→ Problem statement: Please copy every line of the data from the line containing "You are a computer-use agent. The image" through the end of the data, inclusive, raising each coordinate in the answers by 142.

→ Data:
================================
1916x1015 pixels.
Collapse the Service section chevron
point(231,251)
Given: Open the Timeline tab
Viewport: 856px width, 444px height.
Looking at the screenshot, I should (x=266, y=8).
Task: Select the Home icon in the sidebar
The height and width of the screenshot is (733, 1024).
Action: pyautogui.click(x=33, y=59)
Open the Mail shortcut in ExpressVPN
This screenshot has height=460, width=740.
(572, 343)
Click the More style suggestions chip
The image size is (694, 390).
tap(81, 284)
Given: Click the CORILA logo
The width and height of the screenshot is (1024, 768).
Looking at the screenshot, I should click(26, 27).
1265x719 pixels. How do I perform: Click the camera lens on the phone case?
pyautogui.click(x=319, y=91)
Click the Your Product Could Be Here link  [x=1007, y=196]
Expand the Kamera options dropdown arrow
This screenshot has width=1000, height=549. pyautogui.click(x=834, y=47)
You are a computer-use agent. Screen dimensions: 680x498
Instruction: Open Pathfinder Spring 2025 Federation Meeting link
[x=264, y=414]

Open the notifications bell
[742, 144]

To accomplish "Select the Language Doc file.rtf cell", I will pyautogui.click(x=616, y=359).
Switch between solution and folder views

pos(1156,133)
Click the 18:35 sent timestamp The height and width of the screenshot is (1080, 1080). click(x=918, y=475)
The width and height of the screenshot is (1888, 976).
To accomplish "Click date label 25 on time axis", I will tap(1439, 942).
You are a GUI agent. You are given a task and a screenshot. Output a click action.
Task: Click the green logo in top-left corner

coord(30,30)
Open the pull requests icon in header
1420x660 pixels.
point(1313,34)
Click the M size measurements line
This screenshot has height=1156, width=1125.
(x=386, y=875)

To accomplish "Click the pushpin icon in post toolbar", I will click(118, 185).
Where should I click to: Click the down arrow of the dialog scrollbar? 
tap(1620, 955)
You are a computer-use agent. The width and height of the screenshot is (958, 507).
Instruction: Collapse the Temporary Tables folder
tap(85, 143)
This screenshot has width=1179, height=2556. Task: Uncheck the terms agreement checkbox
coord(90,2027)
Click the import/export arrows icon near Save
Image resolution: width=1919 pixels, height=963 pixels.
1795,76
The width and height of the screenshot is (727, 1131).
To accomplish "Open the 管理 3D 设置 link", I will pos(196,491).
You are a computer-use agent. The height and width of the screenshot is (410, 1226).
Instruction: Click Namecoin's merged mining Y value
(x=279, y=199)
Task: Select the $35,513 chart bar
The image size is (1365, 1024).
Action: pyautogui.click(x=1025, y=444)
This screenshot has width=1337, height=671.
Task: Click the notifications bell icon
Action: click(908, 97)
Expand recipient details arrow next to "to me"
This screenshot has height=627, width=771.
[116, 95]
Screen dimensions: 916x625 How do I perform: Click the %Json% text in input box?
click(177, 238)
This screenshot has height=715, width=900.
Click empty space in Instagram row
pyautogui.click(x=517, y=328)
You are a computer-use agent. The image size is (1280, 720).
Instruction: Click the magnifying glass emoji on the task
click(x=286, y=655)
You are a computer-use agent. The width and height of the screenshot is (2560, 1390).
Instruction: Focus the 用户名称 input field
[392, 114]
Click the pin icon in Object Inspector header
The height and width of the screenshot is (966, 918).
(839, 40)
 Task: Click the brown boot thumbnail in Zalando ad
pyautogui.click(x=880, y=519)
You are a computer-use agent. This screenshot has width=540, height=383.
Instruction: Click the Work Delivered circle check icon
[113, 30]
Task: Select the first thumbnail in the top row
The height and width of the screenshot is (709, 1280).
================================
→ Correct result:
You are a computer-use agent. The image size is (1280, 720).
Instruction: Click the magnifying glass emoji on the task
click(x=428, y=797)
You are a computer-use agent. The width and height of the screenshot is (2560, 1390).
Instruction: Focus the 用户名称 input field
[534, 256]
Click the pin icon in Object Inspector header
The height and width of the screenshot is (966, 918).
(981, 182)
 Task: Click the brown boot thumbnail in Zalando ad
pyautogui.click(x=1022, y=661)
You are a computer-use agent. This screenshot has width=540, height=383.
Instruction: Click the Work Delivered circle check icon
[255, 172]
Task: Select the first thumbnail in the top row
The height and width of the screenshot is (709, 1280).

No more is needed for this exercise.